Working data
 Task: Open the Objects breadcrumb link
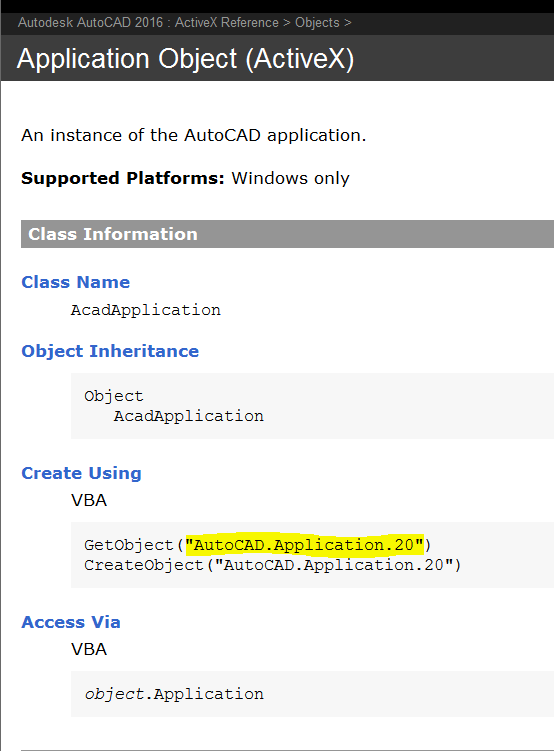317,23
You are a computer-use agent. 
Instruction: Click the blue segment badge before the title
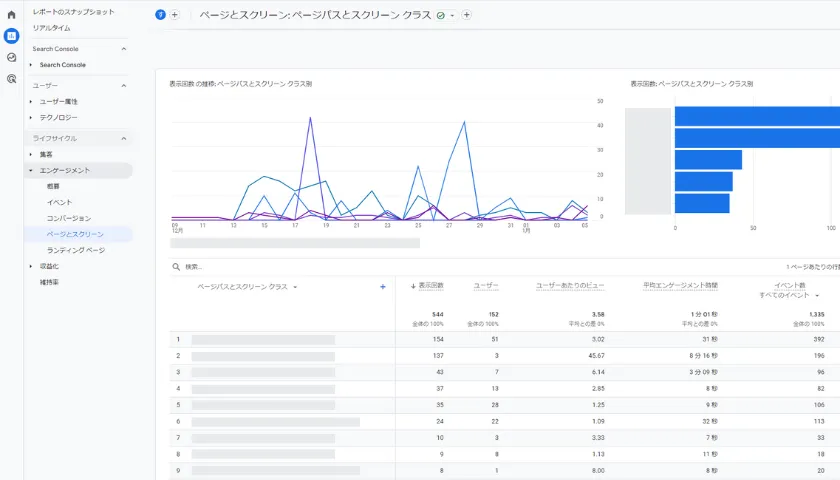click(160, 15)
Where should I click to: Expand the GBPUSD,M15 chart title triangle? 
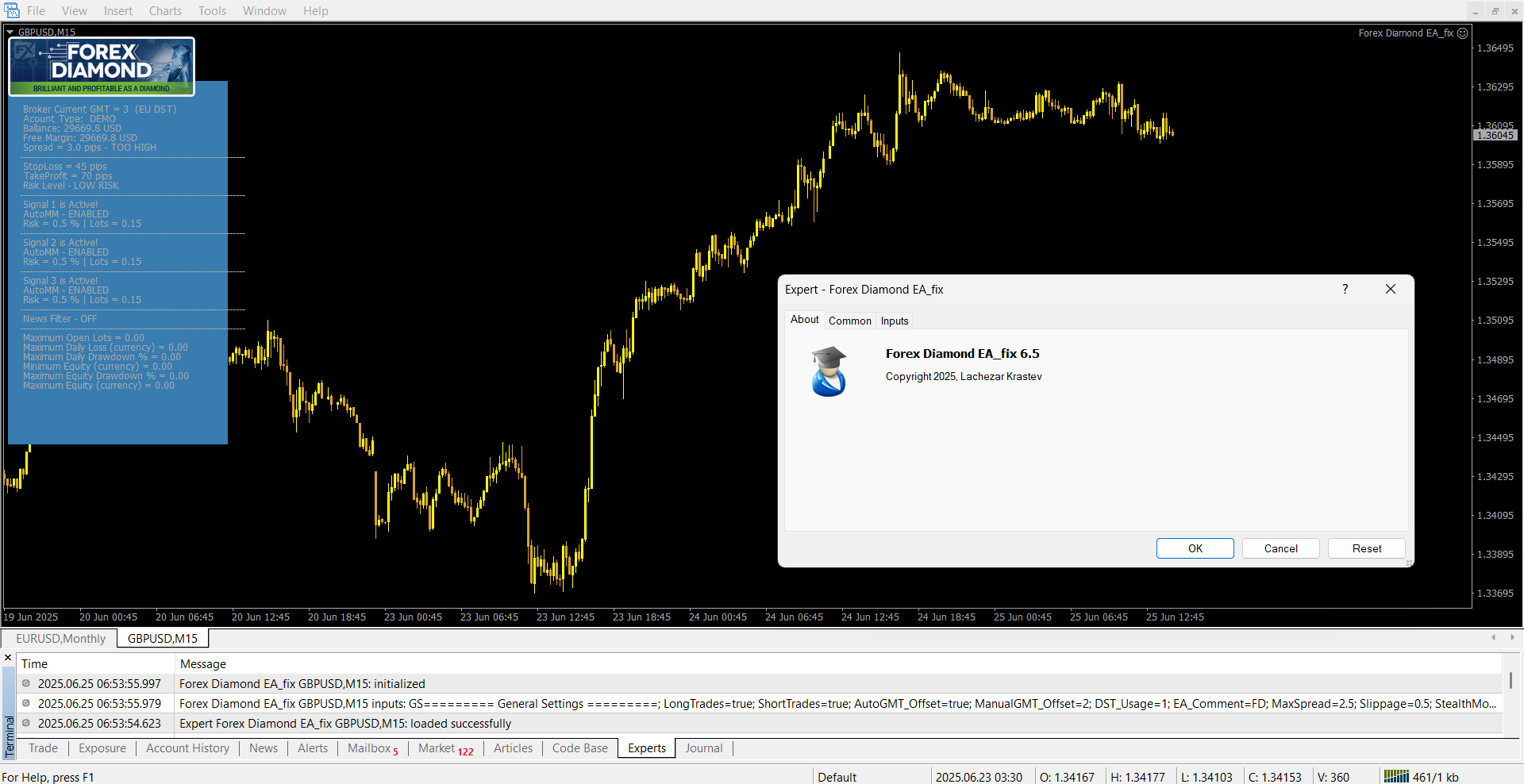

Problem statement
Could the lines above be copied out exactly, with no image carried over?

Task answer
 Task: Open the Objects breadcrumb link
317,23
You are a computer-use agent. 
Instruction: Click the blue segment badge before the title
click(160, 15)
Where should I click to: Expand the GBPUSD,M15 chart title triangle? 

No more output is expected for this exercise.